Question

A wheel of radius $1\,m$ is spinning with angular velocity which varies with time as $5{t^2}\;rad/s.$ The acceleration of the point of the wheel’s rim at $t = 1\,s,$ has the magnitude equal to

$$A)\;\;5\sqrt {29} \;m/{s^2} \\\ B)\;\;25\;m/{s^2} \\\ C)\;\;10\;m/{s^2} \\\ D)\;\;29\sqrt 5 \;m/{s^2} \\\$$

Answer 1

As the wheel is spinning, so that motion under consideration is rotational motion. To find the acceleration at a point on the rim, relation between linear and angular acceleration is to be used.
$v = rw$
$a = \dfrac{{{v^2}}}{r}$
Where v is the linear velocity
a is the acceleration
r is the radius
w is the angular velocity

Complete step by step answer:
The radius of wheel, $r = 1m$
And the angular velocity of spinning wheel, $w = 5{t^2}$rad/sec
So, angular acceleration, $\alpha = \dfrac{{dw}}{{dt}}$
$\alpha = \dfrac{d}{{dt}}\;(5{t^2})\; \Rightarrow \;\alpha = 10t$
Now, as the wheel is rotating. So, the acceleration is given by
$a = \dfrac{{{v^2}}}{r}$ ….(1)
Where v is the velocity and r is the radius of the wheel.
Now, we know that the relation between linear velocity, v and angular velocity, w is given by
$v = rw$
So,

$$v = (1)\;5{t^2} \\\ v = 5{t^2} \\\$$

at $t = 1\;\sec ,\;\;\;\;v = 5{(1)^2}\;\;\; \Rightarrow \;\;\;v = 5m/\sec$
Putting $r = 1m\;\;\;and\;\;\;v = 5m/\sec$in equation (1), we get
$a = \dfrac{{{{(5)}^2}}}{1} = 25\;m/{\sec ^2}$
So, the acceleration of the point on the wheel’s rim at $t = 1\;\sec$ has magnitude $25\;m/{\sec ^2}$.
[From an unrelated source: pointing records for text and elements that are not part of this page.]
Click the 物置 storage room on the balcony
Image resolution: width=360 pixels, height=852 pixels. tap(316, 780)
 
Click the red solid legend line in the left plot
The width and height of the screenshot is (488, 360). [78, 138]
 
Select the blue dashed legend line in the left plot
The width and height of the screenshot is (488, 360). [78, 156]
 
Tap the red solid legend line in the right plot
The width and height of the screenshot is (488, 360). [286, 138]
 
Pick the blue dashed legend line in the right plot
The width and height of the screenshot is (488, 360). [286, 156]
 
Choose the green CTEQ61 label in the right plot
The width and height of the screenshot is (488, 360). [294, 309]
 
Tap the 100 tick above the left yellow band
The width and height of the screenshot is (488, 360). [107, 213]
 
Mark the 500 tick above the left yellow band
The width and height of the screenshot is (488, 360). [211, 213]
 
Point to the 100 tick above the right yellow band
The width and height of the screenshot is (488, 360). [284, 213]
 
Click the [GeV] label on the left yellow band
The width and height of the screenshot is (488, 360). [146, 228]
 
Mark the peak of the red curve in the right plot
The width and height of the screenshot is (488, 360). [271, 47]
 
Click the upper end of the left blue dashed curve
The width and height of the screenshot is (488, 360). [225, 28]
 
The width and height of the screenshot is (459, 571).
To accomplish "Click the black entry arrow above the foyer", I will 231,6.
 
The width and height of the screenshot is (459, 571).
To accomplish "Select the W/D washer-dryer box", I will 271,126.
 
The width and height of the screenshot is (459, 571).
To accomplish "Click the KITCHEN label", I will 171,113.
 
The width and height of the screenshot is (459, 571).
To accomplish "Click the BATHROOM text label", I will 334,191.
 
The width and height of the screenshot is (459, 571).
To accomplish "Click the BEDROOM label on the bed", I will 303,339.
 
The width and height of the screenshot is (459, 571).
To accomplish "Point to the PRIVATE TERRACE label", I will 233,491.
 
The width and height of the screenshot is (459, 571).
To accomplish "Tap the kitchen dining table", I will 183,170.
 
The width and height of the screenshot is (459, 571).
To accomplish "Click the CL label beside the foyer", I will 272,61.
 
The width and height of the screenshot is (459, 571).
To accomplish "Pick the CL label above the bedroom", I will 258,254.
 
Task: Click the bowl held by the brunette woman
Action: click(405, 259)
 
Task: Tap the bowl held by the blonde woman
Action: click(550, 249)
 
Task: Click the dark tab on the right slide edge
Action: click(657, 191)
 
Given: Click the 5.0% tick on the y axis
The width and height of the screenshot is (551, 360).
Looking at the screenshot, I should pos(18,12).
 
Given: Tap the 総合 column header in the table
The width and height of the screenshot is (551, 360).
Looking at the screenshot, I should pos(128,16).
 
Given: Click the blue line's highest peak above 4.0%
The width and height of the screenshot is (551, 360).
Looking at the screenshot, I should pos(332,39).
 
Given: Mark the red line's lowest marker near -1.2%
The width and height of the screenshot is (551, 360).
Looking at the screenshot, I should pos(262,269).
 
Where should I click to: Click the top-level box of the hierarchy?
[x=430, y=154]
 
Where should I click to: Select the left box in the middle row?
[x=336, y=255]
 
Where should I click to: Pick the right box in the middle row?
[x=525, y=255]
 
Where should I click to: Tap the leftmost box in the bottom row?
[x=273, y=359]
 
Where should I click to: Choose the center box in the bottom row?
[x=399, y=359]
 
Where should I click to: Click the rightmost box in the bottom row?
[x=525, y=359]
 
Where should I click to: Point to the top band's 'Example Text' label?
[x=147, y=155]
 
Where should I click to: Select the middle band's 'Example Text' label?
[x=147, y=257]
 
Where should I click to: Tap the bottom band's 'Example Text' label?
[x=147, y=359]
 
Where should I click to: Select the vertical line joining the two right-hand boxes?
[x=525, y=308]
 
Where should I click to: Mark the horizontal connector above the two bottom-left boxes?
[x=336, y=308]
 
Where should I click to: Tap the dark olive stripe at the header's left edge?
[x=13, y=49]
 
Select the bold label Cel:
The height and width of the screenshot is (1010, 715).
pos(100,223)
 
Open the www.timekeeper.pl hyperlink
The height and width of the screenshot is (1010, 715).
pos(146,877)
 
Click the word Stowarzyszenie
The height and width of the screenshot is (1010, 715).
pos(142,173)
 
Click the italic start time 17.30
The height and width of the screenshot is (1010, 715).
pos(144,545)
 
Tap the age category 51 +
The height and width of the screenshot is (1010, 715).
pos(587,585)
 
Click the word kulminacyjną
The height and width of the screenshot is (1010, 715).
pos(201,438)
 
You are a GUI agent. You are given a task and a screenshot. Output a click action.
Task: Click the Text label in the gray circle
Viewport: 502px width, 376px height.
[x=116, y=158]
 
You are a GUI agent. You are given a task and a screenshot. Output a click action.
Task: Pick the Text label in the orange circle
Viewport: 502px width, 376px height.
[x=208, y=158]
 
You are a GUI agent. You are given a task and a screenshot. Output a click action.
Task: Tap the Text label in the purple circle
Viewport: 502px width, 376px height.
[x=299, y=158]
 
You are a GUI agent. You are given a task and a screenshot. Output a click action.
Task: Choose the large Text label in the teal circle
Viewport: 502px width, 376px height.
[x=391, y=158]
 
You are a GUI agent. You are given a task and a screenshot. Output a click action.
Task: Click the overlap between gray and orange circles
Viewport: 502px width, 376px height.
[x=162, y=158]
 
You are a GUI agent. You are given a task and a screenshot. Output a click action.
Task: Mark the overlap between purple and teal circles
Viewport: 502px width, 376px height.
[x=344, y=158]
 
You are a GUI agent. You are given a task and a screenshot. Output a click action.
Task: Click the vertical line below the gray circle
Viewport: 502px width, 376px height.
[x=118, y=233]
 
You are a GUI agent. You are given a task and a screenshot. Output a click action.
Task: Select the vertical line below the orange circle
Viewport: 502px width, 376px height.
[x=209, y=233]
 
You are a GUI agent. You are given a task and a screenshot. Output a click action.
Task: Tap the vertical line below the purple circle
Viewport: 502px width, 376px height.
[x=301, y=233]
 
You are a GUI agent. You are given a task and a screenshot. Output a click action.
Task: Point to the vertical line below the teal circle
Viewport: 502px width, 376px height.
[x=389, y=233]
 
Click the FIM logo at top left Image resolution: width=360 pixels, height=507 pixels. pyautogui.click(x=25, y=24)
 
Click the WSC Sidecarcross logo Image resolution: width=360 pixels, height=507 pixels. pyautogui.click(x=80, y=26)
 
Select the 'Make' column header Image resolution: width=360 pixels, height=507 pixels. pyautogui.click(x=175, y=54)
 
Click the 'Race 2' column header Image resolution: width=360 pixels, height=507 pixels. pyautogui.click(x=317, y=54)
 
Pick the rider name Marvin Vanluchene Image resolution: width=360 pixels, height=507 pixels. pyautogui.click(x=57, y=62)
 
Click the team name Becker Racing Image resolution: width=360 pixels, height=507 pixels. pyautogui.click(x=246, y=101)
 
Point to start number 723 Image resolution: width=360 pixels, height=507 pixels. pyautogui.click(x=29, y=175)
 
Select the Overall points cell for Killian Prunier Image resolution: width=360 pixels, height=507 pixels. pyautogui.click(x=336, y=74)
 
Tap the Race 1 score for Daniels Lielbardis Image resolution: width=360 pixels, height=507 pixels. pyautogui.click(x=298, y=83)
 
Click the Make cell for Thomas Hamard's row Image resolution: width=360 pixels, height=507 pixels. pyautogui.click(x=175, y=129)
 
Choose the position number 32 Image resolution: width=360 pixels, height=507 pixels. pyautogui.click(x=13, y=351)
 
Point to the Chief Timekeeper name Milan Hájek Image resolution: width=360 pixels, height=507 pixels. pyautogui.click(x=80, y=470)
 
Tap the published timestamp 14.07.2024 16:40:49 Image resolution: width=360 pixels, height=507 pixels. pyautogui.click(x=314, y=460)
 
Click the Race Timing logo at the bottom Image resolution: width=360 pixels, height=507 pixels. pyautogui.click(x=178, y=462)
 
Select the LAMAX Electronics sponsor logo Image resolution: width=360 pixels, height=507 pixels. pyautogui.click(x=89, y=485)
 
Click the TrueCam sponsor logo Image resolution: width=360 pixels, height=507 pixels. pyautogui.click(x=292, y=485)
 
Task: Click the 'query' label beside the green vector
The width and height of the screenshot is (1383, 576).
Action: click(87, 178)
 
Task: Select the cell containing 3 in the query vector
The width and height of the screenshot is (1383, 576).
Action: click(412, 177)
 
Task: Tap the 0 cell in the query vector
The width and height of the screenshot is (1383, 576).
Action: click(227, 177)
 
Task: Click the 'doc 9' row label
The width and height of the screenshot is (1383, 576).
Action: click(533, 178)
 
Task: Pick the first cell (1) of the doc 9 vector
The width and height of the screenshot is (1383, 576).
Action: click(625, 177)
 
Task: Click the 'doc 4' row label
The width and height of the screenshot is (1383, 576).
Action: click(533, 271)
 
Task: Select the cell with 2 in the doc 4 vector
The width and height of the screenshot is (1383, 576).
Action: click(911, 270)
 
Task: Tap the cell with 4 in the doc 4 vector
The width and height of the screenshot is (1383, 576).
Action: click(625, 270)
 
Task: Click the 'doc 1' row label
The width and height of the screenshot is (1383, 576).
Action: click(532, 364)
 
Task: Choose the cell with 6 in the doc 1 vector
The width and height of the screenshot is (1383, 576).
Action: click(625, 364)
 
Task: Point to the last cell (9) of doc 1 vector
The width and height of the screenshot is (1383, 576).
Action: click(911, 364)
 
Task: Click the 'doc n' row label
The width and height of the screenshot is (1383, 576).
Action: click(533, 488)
So, the correct answer is “Option B”.

Additional Information:
The value of angular acceleration,
$\alpha \;\;at\;t = 1\;\sec \;\;is \\\ \alpha = \;10\;t = 10\;(1) = 10\;rad/{\sec ^2} \\\$
The equation of motion for rotational motion are given by
${w^2} = {w_o}^2 = 2\alpha \theta \\\ w = {w_o} + \alpha t \\\ \theta = {w_o}t + \dfrac{1}{2}\alpha {t^2} \\\$
Where
$\theta$ is angular displacement
$\alpha$ is angular acceleration
w is final angular velocity
${w_o}$ is the time taken.

Note:
Remember that at every point on the wheels rim, the velocity vector acts tangentially. The centripetal acceleration is responsible for circular motion which is $\dfrac{{{v^2}}}{r}$.